'Black Panther' will surpass 'The Avengers' North American box office gross
DJ Khaled’s “All I Do Is Win” might as well be the theme music for Black Panther‘s box office journey. Ryan Coogler’s Marvel film is about to reach another milestone when it surpasses The Avengers‘ North American gross to become the highest-grossing superhero movie in the U.S.
To date, Black Panther has earned $618.6 million domestically ($1.2 billion worldwide), just short of The Avengers‘ $623.4 million. By the end of the weekend, Black Panther will surpass that number, according to estimates.
The film became a cultural phenomenon. Featuring a predominantly black cast, the live-action story of King T’Challa (Chadwick Boseman) and the fictional African nation of Wakanda brought a new kind of hero not commonly seen in the comic book movie genre.
Black Panther enjoyed five straight weeks atop the box office charts that kicked off with a record-breaking opening weekend for the month of February. Word of mouth, critical praise, and all-star performances from the likes of Danai Gurira, Lupita Nyong’o, Michael B. Jordan, and Letitia Wright continued to boost the film’s presence in theaters.
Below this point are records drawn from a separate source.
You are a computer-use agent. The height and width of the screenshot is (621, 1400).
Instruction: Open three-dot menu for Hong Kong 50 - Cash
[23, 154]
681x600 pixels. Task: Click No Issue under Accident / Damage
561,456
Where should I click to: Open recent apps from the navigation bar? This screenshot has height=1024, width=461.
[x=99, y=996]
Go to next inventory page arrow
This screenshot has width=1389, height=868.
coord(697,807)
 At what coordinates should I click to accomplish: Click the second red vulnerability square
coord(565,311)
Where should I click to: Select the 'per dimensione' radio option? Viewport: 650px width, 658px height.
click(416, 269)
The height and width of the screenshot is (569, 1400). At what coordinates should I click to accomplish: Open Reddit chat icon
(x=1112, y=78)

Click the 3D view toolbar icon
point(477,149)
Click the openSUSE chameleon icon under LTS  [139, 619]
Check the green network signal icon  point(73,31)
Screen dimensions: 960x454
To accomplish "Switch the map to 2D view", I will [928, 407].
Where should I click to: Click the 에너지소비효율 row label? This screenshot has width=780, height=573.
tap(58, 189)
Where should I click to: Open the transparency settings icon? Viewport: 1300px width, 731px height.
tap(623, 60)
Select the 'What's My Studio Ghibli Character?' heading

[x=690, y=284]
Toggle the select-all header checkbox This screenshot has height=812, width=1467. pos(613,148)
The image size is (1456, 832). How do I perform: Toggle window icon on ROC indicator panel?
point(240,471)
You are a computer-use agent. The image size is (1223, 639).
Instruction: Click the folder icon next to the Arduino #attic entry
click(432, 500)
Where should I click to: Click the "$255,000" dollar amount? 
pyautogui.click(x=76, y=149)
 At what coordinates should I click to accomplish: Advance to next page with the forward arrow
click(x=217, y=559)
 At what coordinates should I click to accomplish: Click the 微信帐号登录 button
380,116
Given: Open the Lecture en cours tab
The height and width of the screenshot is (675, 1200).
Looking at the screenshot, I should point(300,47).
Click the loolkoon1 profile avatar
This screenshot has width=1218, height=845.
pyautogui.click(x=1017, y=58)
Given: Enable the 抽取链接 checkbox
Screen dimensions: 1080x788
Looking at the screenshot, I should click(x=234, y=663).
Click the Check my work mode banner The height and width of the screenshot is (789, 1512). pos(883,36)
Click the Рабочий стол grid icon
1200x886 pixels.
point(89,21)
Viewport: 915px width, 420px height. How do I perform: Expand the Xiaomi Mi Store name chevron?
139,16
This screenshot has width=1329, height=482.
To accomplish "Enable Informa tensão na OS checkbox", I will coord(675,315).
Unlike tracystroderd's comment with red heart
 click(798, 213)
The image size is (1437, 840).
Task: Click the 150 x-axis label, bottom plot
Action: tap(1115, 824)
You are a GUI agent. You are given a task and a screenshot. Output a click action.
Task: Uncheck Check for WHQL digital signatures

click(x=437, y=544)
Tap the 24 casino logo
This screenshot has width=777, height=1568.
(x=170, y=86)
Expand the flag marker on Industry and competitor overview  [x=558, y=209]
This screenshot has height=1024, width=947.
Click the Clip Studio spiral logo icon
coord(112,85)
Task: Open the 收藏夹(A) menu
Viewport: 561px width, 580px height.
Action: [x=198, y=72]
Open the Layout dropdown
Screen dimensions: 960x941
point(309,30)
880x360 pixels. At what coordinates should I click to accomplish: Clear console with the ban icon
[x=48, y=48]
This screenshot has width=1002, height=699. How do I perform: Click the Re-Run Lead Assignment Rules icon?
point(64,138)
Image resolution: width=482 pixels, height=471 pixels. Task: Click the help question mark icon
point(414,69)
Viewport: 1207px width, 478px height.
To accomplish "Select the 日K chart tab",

“Deep down we all hoped that people would come to see a film about a fictional country on the continent of Africa, made up of a cast of people of African descent. Never in a million years did we imagine that you all would come out this strong,” Coogler wrote in a touching thank-you note to the fans.
“It still humbles me to think that people care enough to spend their money and time watching our film,” he continued. “But to see people of all backgrounds wearing clothing that celebrates their heritage, taking pictures next to our posters with their friends and family, and sometimes dancing in the lobbies of theaters often moved me and my wife to tears.”
Wakanda will also have a lasting impact on the storytelling of the Marvel Cinematic Universe, with a sequel confirmed by Marvel President Kevin Feige. “As Panther has so loudly declared, [representation] can only help you, can only help you tell unique stories, can only help you do things in a new, and unique, and fresh, and exciting way,” he told EW. “If you do that, audiences will notice it, and appreciate it, and support it.”